* _What is asked_
Please reproduce the records word for word, from the start through the line containing "click(x=716, y=405)", inclusive. Omit the pictures from your answer.

* _Information given_

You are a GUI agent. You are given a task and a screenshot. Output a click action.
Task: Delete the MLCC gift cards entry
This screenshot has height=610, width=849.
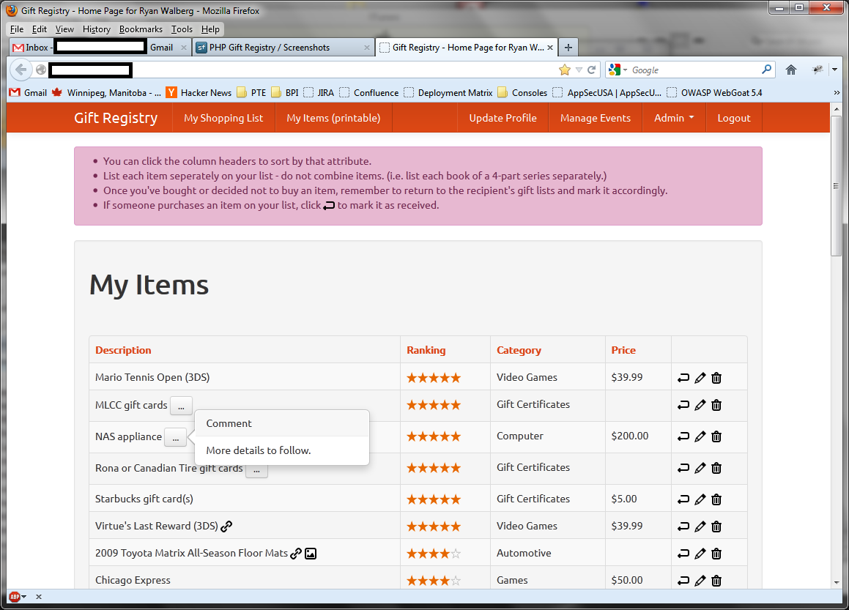click(x=716, y=405)
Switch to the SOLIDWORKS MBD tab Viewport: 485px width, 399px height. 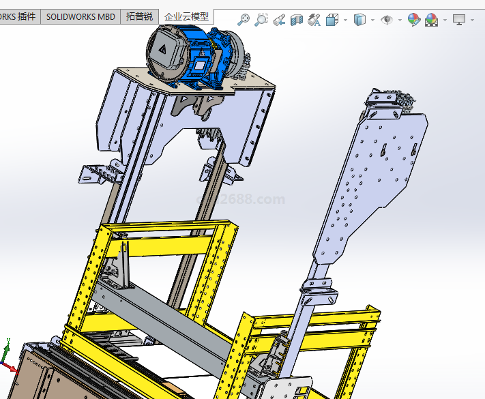(x=80, y=17)
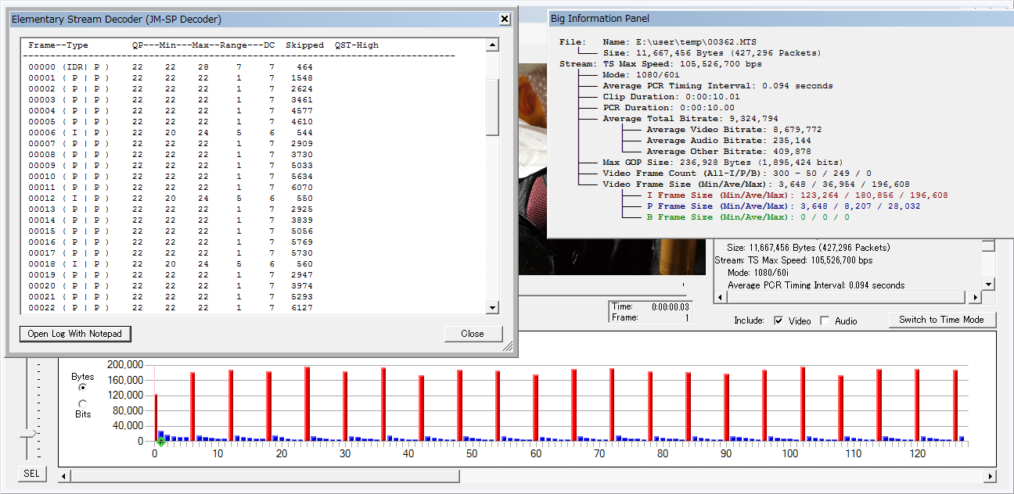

* _Output_
You are a GUI agent. You are given a task and a screenshot. Output a click action.
Task: Delete the MLCC gift cards entry
This screenshot has height=610, width=849.
click(x=716, y=405)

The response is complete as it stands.